We could do these calculations for 26 year-old mothers having a second birth three or more years after the first, but unless they have twins the calculation of bivariate probabilities doesn’t make a lot of sense. So I will do the calculations for a second birth at age 26 and a third at age 29, everything else being the same. (A simpler approach would be to do the calculations for mothers whose observed risk factors put them at the median.)
Applying the results in the notes:
. mata xb2 = b[6]*29 + b[7]*29^2 + b[8]*3 + b[13]
. mata S1 = (1 :/ (1 :+ v * H :* exp(xb))) :^(1/v)
. mata S2 = (1 :/ (1 :+ v * H :* exp(xb2))) :^(1/v)
. mata S12 = (1 :/ (1 :+ v * H :* (exp(xb) + exp(xb2)))) :^(1/v)
. mata S1 :* S2 \ S12
1 2 3 4 5
┌───────────────────────────────────────────────────────────────────────┐
1 │ .9392544348 .9180445945 .8874193438 .852069807 .833669972 │
2 │ .9394506446 .9184008084 .8880888478 .8532200759 .835120237 │
└───────────────────────────────────────────────────────────────────────┘
> xb2 <- b[6]*29 + b[7]*29^2 + b[8]*3 + b[13]
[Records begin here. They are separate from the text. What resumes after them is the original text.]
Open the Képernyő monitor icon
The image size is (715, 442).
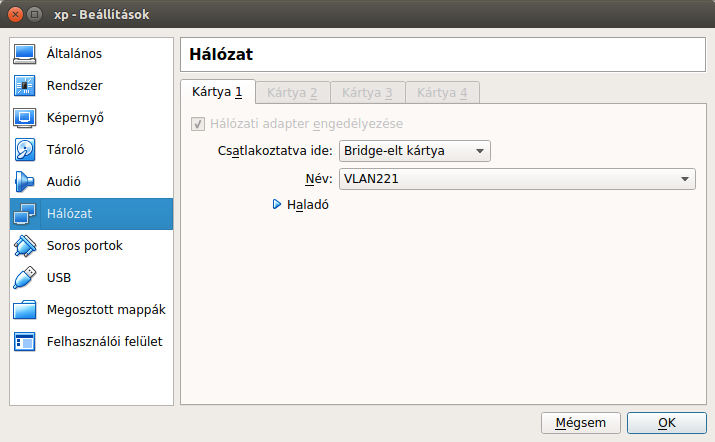(x=25, y=118)
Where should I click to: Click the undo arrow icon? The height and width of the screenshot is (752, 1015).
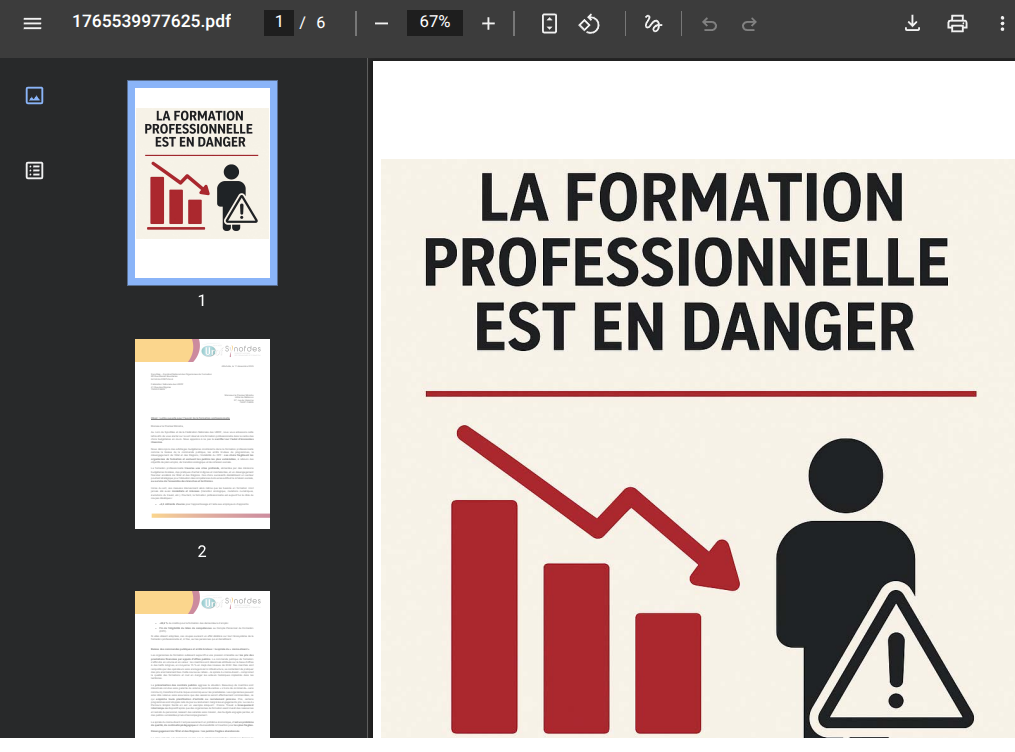click(x=710, y=23)
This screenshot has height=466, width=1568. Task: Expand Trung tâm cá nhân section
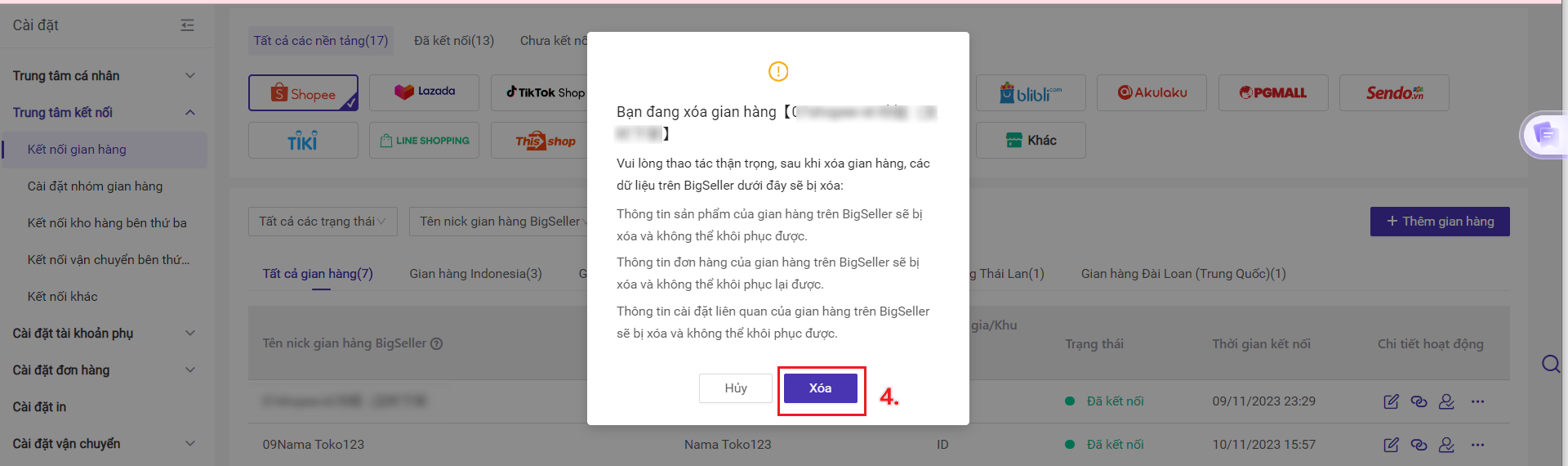pos(104,76)

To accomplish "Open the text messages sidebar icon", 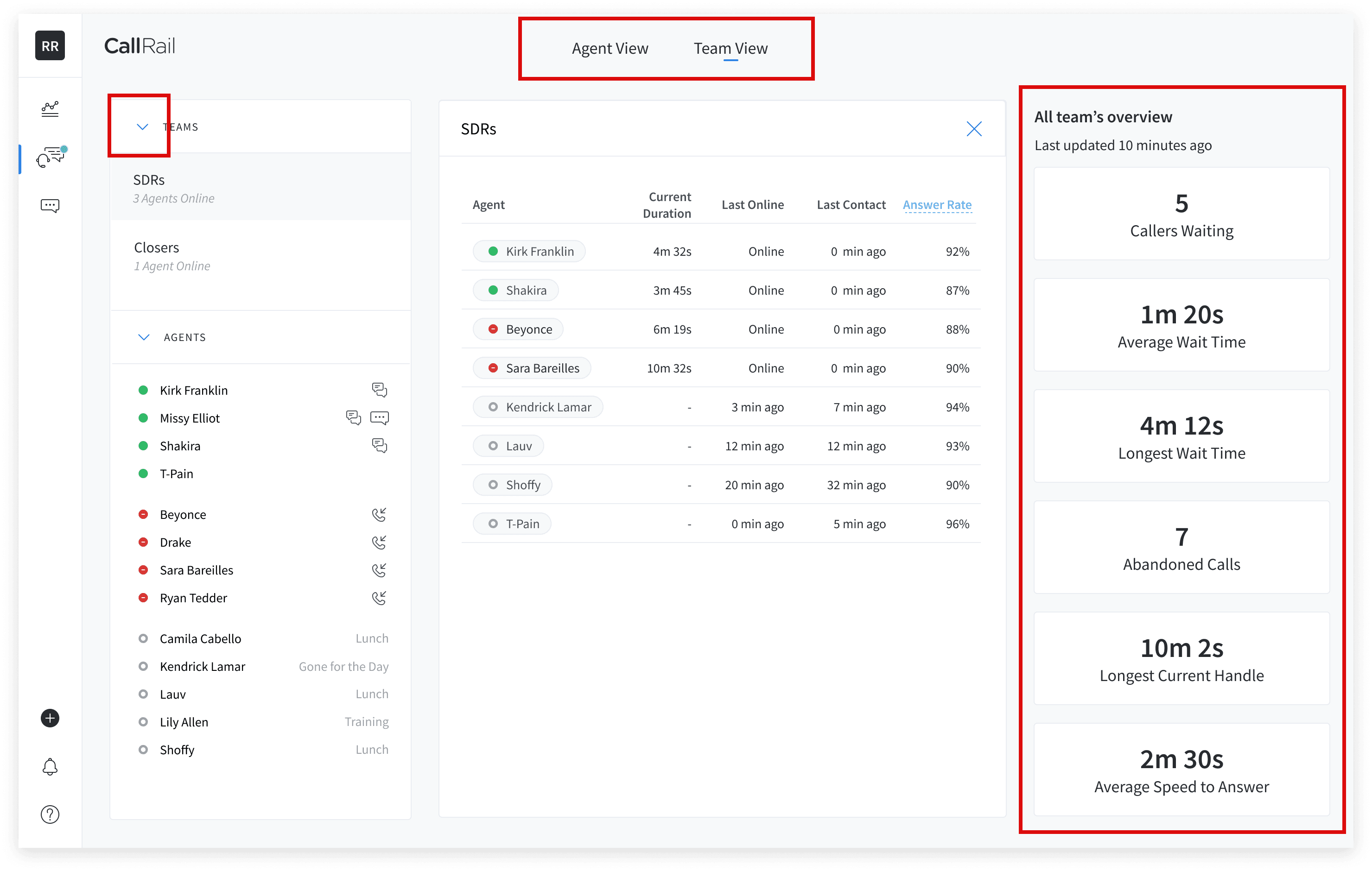I will 50,206.
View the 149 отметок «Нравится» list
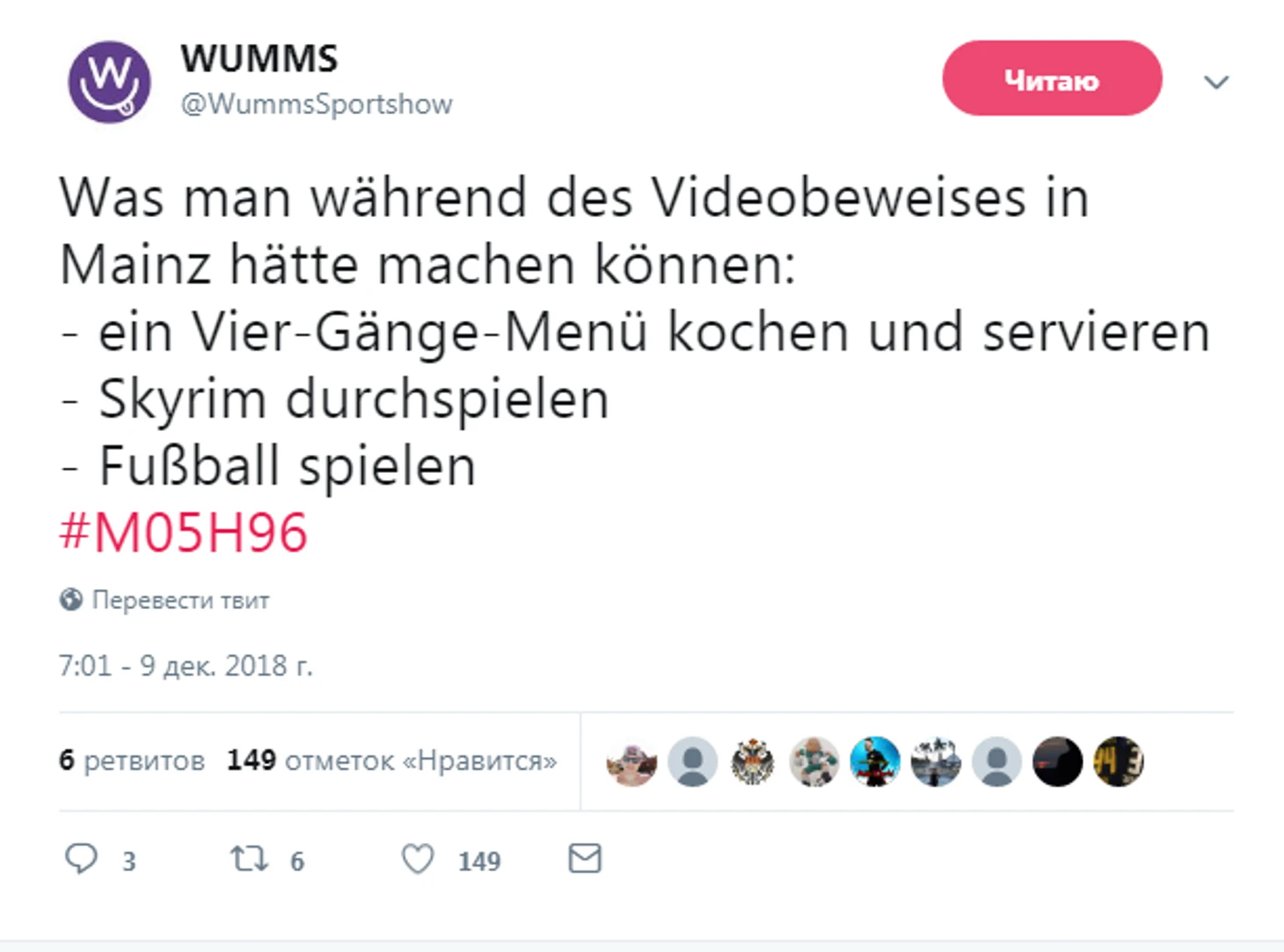 point(392,760)
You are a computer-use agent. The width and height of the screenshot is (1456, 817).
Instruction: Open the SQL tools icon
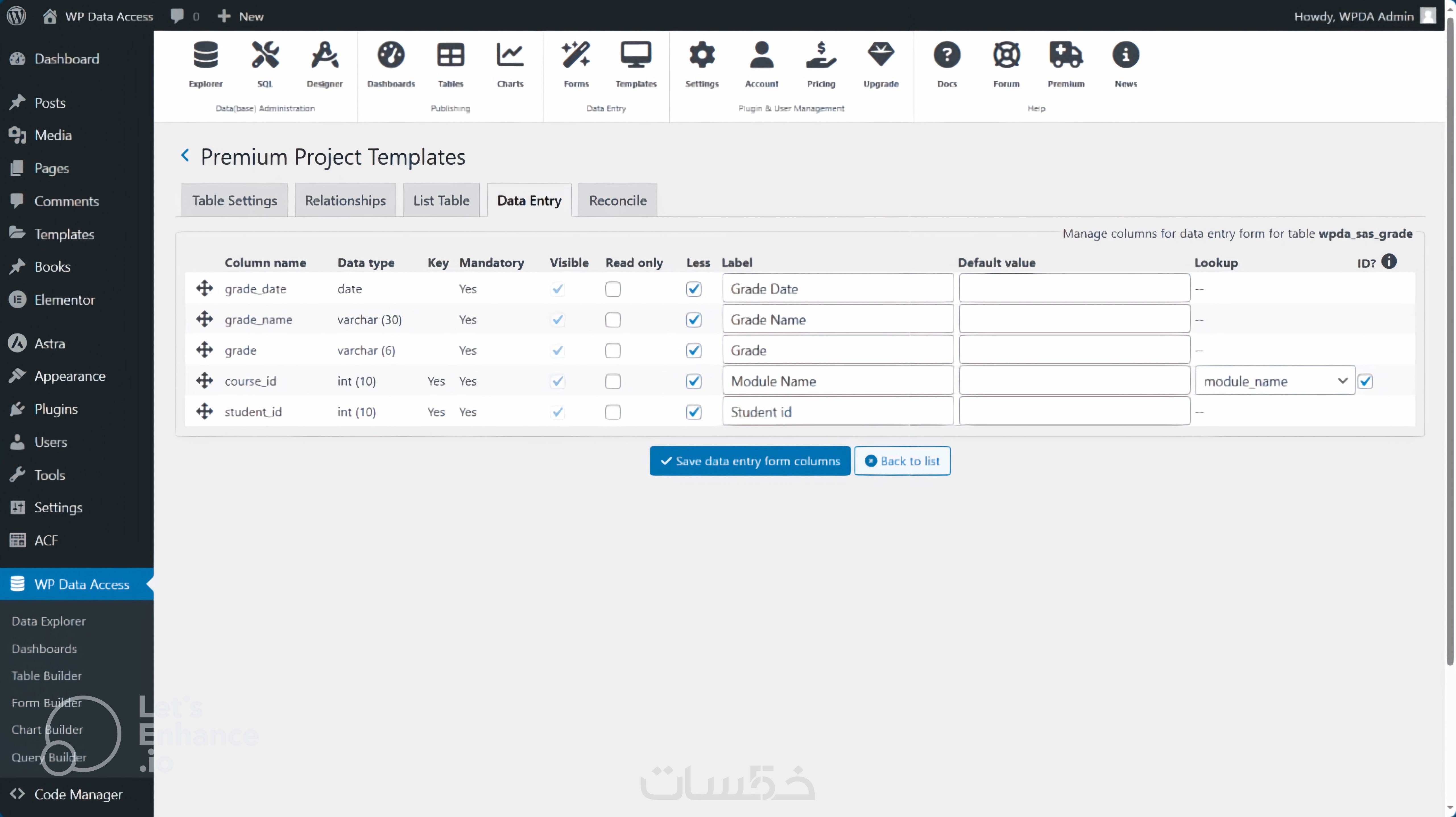coord(264,55)
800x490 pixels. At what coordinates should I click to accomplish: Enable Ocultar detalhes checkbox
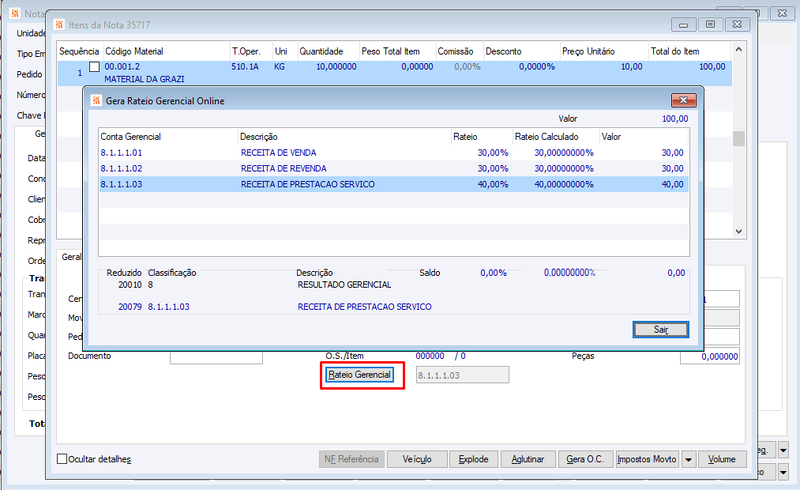[x=62, y=459]
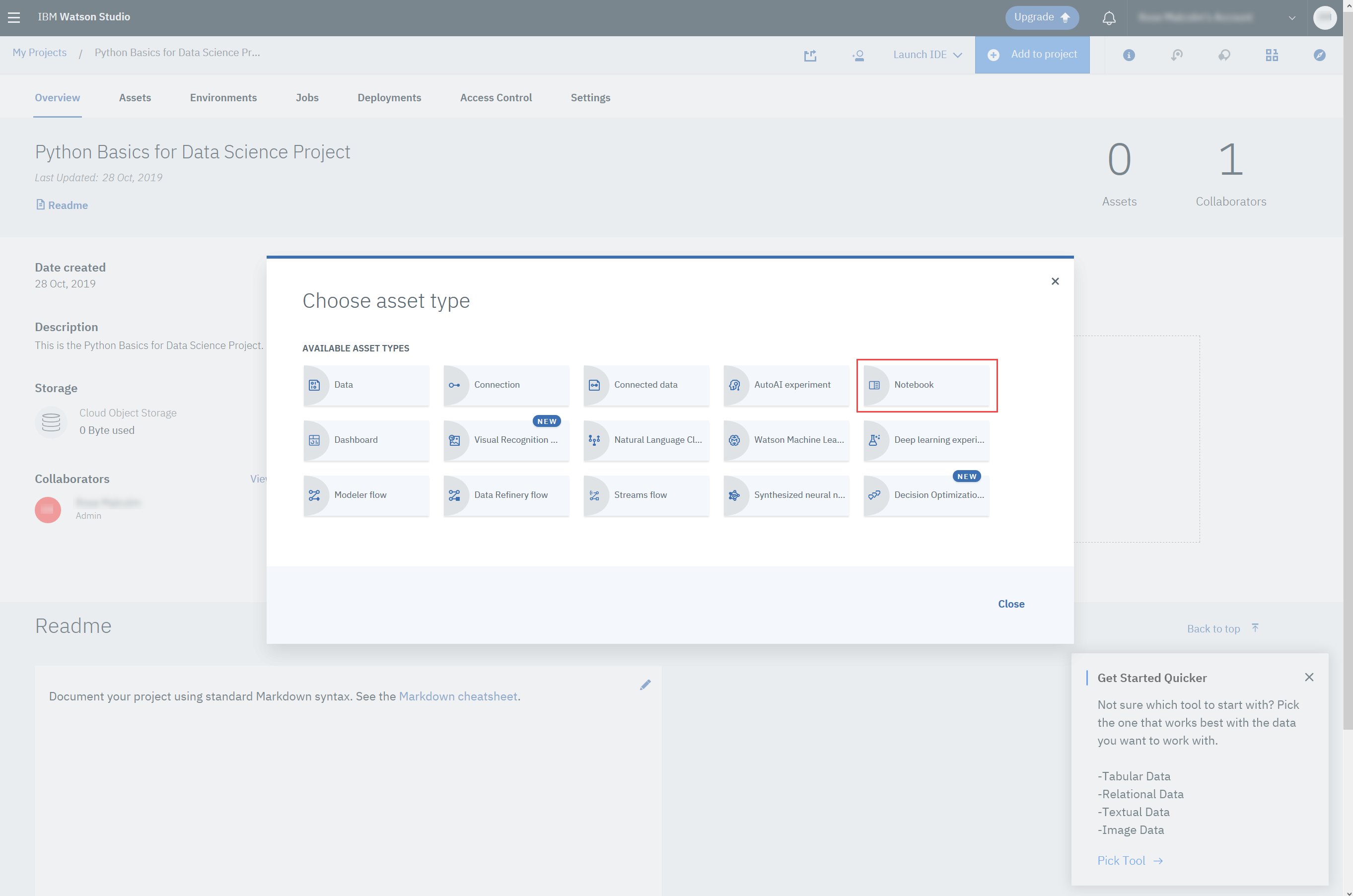Choose the Data Refinery flow asset
Screen dimensions: 1353x896
[x=506, y=495]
> S1 <- (1 / (1 + v * H * exp(xb)))^(1/v)
> S2 <- (1 / (1 + v * H * exp(xb2)))^(1/v)
> S12 <- (1 / (1 + v * H * (exp(xb) + exp(xb2))))^(1/v)
> matrix( c(S1 * S2 , S12), 2, 5, byrow=TRUE)
[,1] [,2] [,3] [,4] [,5]
[1,] 0.9392560 0.9180467 0.8874222 0.8520734 0.8336740
[2,] 0.9394522 0.9184029 0.8880916 0.8532237 0.8351242
So the probability of two children surviving to age five is slightly higher than the product of the two marginals. A better way to see the correlation is to calculate a two by two table with survival to age five for two children in the same family.
. mata M = ( 1 - S1[5] - S2[5] + S12[5] , S2[5] - S12[5] \ S1[5] - S12[5], S12[5
> ])
. mata M
1 2
┌─────────────────────────────┐
1 │ .0090075205 .0765428038 │
2 │ .0793294386 .835120237 │
└─────────────────────────────┘
. mata (M[1,1]/M[1,2]) / (M[2,1]/M[2,2])
1.238840862
> M <- matrix( c(1 - S1[5] - S2[5] + S12[5] , S2[5] - S12[5], S1[5] - S12[5], S12[5]), 2, 2)
> M
[,1] [,2]
[1,] 0.009007067 0.07932741
[2,] 0.076541313 0.83512421
> (M[1,1]/M[1,2]) / (M[2,1]/M[2,2])
[1] 1.23884
The last calculation is an odds ratio: the odds of one child dying by age five are 23.9% higher if the other child died by age five than if the other didn’t!
A separate note discusses the use of log-normal frailty, which has the important advantage that it extends easily to multi-level models. Calculation of unconditional survival, however, requires numerical integration. The results are very similar to those presented here.